-- Data for analysis follows --
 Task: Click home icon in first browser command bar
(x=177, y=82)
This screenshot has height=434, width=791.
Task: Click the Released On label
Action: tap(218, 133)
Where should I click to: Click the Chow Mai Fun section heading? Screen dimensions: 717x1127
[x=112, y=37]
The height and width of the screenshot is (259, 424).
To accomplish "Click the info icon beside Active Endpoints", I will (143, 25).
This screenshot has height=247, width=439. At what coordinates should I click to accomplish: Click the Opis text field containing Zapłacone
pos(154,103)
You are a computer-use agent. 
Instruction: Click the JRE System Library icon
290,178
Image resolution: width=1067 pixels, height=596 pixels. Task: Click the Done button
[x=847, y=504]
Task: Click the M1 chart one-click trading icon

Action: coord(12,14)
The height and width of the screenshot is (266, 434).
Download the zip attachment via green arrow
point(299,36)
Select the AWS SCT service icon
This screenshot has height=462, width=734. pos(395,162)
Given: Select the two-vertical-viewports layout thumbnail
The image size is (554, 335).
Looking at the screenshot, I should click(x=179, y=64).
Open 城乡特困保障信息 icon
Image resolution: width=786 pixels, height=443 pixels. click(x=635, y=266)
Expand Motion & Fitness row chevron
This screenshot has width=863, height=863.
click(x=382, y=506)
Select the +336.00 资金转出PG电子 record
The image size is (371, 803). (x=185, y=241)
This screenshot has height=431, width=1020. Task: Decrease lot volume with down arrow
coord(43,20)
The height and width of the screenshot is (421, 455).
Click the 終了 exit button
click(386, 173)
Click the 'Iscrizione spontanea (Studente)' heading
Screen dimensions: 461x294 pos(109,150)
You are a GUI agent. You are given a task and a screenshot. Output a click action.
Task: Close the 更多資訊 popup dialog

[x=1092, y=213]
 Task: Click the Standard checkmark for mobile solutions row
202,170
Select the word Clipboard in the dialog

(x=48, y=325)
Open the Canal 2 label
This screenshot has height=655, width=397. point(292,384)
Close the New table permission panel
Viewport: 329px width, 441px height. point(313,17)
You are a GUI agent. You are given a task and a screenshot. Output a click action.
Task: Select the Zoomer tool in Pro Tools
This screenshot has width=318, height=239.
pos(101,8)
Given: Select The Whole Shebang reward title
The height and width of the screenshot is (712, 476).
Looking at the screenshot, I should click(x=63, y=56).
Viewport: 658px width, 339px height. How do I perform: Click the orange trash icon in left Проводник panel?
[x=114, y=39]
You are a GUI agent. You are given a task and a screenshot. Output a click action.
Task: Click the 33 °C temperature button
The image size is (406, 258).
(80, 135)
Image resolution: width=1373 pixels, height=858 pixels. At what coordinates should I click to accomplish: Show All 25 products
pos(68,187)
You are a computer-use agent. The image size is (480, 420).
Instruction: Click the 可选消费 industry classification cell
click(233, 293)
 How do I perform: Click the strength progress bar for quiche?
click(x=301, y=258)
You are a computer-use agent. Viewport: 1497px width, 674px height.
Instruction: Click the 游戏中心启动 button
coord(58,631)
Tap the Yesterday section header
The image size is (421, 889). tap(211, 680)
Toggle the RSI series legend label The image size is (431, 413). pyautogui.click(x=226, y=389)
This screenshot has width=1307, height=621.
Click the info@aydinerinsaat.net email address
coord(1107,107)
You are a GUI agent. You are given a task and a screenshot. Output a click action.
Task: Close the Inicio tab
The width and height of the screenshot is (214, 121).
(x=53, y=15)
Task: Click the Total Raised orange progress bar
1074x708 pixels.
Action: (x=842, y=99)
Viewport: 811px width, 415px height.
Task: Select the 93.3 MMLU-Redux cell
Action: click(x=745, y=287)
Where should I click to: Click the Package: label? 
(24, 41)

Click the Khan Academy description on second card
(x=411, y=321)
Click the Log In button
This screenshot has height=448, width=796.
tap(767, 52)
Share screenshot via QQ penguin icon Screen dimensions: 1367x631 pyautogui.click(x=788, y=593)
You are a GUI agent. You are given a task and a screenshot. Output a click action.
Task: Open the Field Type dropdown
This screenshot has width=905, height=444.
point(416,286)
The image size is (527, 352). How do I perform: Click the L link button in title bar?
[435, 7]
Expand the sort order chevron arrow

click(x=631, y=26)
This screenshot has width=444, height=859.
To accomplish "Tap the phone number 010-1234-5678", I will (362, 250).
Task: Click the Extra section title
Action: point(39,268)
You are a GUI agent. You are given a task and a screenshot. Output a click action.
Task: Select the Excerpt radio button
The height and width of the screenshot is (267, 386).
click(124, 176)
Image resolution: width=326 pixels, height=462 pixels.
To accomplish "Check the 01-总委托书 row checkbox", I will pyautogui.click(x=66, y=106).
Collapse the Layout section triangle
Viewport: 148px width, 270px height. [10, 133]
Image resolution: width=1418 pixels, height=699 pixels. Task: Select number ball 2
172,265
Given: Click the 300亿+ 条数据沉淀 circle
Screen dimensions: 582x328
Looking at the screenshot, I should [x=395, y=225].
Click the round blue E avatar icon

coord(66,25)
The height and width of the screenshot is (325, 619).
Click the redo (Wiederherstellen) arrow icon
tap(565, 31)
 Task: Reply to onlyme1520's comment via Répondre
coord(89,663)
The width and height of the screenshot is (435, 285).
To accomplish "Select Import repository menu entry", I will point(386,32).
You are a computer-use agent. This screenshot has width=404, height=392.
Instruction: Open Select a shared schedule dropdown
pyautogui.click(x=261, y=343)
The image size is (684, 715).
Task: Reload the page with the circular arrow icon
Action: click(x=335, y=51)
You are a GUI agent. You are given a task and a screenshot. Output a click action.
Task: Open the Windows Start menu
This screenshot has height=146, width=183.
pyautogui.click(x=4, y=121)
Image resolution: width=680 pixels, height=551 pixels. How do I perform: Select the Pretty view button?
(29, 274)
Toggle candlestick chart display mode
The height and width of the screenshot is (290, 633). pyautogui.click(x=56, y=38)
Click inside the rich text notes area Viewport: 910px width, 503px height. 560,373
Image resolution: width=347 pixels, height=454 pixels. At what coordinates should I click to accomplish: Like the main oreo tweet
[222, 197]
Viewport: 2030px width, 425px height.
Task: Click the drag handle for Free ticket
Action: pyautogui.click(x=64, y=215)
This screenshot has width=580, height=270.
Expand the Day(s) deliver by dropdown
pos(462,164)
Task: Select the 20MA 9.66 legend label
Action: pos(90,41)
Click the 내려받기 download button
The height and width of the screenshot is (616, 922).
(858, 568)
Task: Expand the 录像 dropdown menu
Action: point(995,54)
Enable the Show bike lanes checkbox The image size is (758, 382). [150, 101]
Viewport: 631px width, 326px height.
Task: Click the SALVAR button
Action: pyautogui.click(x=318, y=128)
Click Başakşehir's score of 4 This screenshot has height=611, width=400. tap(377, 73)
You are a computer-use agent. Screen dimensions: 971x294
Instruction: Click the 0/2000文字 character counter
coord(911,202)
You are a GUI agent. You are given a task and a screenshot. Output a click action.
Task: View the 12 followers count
-- Data for analysis concluded --
* Instructions to follow:
Copy all the entries verbatim.

* Solution for this problem:
 Task: Click home icon in first browser command bar
(x=177, y=82)
This screenshot has height=434, width=791.
Task: Click the Released On label
Action: tap(218, 133)
Where should I click to: Click the Chow Mai Fun section heading? Screen dimensions: 717x1127
[x=112, y=37]
The height and width of the screenshot is (259, 424).
To accomplish "Click the info icon beside Active Endpoints", I will (143, 25).
This screenshot has height=247, width=439. At what coordinates should I click to accomplish: Click the Opis text field containing Zapłacone
pos(154,103)
You are a computer-use agent. 
Instruction: Click the JRE System Library icon
290,178
Image resolution: width=1067 pixels, height=596 pixels. Task: Click the Done button
[x=847, y=504]
Task: Click the M1 chart one-click trading icon

Action: coord(12,14)
The height and width of the screenshot is (266, 434).
Download the zip attachment via green arrow
point(299,36)
Select the AWS SCT service icon
This screenshot has height=462, width=734. pos(395,162)
Given: Select the two-vertical-viewports layout thumbnail
The image size is (554, 335).
Looking at the screenshot, I should click(x=179, y=64).
Open 城乡特困保障信息 icon
Image resolution: width=786 pixels, height=443 pixels. click(x=635, y=266)
Expand Motion & Fitness row chevron
This screenshot has width=863, height=863.
click(x=382, y=506)
Select the +336.00 资金转出PG电子 record
The image size is (371, 803). (x=185, y=241)
This screenshot has height=431, width=1020. Task: Decrease lot volume with down arrow
coord(43,20)
The height and width of the screenshot is (421, 455).
Click the 終了 exit button
click(386, 173)
Click the 'Iscrizione spontanea (Studente)' heading
Screen dimensions: 461x294 pos(109,150)
You are a GUI agent. You are given a task and a screenshot. Output a click action.
Task: Close the 更多資訊 popup dialog

[x=1092, y=213]
 Task: Click the Standard checkmark for mobile solutions row
202,170
Select the word Clipboard in the dialog

(x=48, y=325)
Open the Canal 2 label
This screenshot has height=655, width=397. point(292,384)
Close the New table permission panel
Viewport: 329px width, 441px height. point(313,17)
You are a GUI agent. You are given a task and a screenshot. Output a click action.
Task: Select the Zoomer tool in Pro Tools
This screenshot has width=318, height=239.
pos(101,8)
Given: Select The Whole Shebang reward title
The height and width of the screenshot is (712, 476).
Looking at the screenshot, I should click(x=63, y=56).
Viewport: 658px width, 339px height. How do I perform: Click the orange trash icon in left Проводник panel?
[x=114, y=39]
You are a GUI agent. You are given a task and a screenshot. Output a click action.
Task: Click the 33 °C temperature button
The image size is (406, 258).
(80, 135)
Image resolution: width=1373 pixels, height=858 pixels. At what coordinates should I click to accomplish: Show All 25 products
pos(68,187)
You are a computer-use agent. The image size is (480, 420).
Instruction: Click the 可选消费 industry classification cell
click(233, 293)
 How do I perform: Click the strength progress bar for quiche?
click(x=301, y=258)
You are a computer-use agent. Viewport: 1497px width, 674px height.
Instruction: Click the 游戏中心启动 button
coord(58,631)
Tap the Yesterday section header
The image size is (421, 889). tap(211, 680)
Toggle the RSI series legend label The image size is (431, 413). pyautogui.click(x=226, y=389)
This screenshot has width=1307, height=621.
Click the info@aydinerinsaat.net email address
coord(1107,107)
You are a GUI agent. You are given a task and a screenshot. Output a click action.
Task: Close the Inicio tab
The width and height of the screenshot is (214, 121).
(x=53, y=15)
Task: Click the Total Raised orange progress bar
1074x708 pixels.
Action: (x=842, y=99)
Viewport: 811px width, 415px height.
Task: Select the 93.3 MMLU-Redux cell
Action: click(x=745, y=287)
Where should I click to: Click the Package: label? 
(24, 41)

Click the Khan Academy description on second card
(x=411, y=321)
Click the Log In button
This screenshot has height=448, width=796.
tap(767, 52)
Share screenshot via QQ penguin icon Screen dimensions: 1367x631 pyautogui.click(x=788, y=593)
You are a GUI agent. You are given a task and a screenshot. Output a click action.
Task: Open the Field Type dropdown
This screenshot has width=905, height=444.
point(416,286)
The image size is (527, 352). How do I perform: Click the L link button in title bar?
[435, 7]
Expand the sort order chevron arrow

click(x=631, y=26)
This screenshot has width=444, height=859.
To accomplish "Tap the phone number 010-1234-5678", I will (362, 250).
Task: Click the Extra section title
Action: point(39,268)
You are a GUI agent. You are given a task and a screenshot. Output a click action.
Task: Select the Excerpt radio button
The height and width of the screenshot is (267, 386).
click(124, 176)
Image resolution: width=326 pixels, height=462 pixels.
To accomplish "Check the 01-总委托书 row checkbox", I will pyautogui.click(x=66, y=106).
Collapse the Layout section triangle
Viewport: 148px width, 270px height. [10, 133]
Image resolution: width=1418 pixels, height=699 pixels. Task: Select number ball 2
172,265
Given: Click the 300亿+ 条数据沉淀 circle
Screen dimensions: 582x328
Looking at the screenshot, I should [x=395, y=225].
Click the round blue E avatar icon

coord(66,25)
The height and width of the screenshot is (325, 619).
Click the redo (Wiederherstellen) arrow icon
tap(565, 31)
 Task: Reply to onlyme1520's comment via Répondre
coord(89,663)
The width and height of the screenshot is (435, 285).
To accomplish "Select Import repository menu entry", I will point(386,32).
You are a computer-use agent. This screenshot has width=404, height=392.
Instruction: Open Select a shared schedule dropdown
pyautogui.click(x=261, y=343)
The image size is (684, 715).
Task: Reload the page with the circular arrow icon
Action: click(x=335, y=51)
You are a GUI agent. You are given a task and a screenshot. Output a click action.
Task: Open the Windows Start menu
This screenshot has height=146, width=183.
pyautogui.click(x=4, y=121)
Image resolution: width=680 pixels, height=551 pixels. How do I perform: Select the Pretty view button?
(29, 274)
Toggle candlestick chart display mode
The height and width of the screenshot is (290, 633). pyautogui.click(x=56, y=38)
Click inside the rich text notes area Viewport: 910px width, 503px height. 560,373
Image resolution: width=347 pixels, height=454 pixels. At what coordinates should I click to accomplish: Like the main oreo tweet
[222, 197]
Viewport: 2030px width, 425px height.
Task: Click the drag handle for Free ticket
Action: pyautogui.click(x=64, y=215)
This screenshot has width=580, height=270.
Expand the Day(s) deliver by dropdown
pos(462,164)
Task: Select the 20MA 9.66 legend label
Action: pos(90,41)
Click the 내려받기 download button
The height and width of the screenshot is (616, 922).
(858, 568)
Task: Expand the 录像 dropdown menu
Action: point(995,54)
Enable the Show bike lanes checkbox The image size is (758, 382). [150, 101]
Viewport: 631px width, 326px height.
Task: Click the SALVAR button
Action: pyautogui.click(x=318, y=128)
Click Başakşehir's score of 4 This screenshot has height=611, width=400. tap(377, 73)
You are a computer-use agent. Screen dimensions: 971x294
Instruction: Click the 0/2000文字 character counter
coord(911,202)
You are a GUI agent. You are given a task and a screenshot. Output a click action.
Task: View the 12 followers count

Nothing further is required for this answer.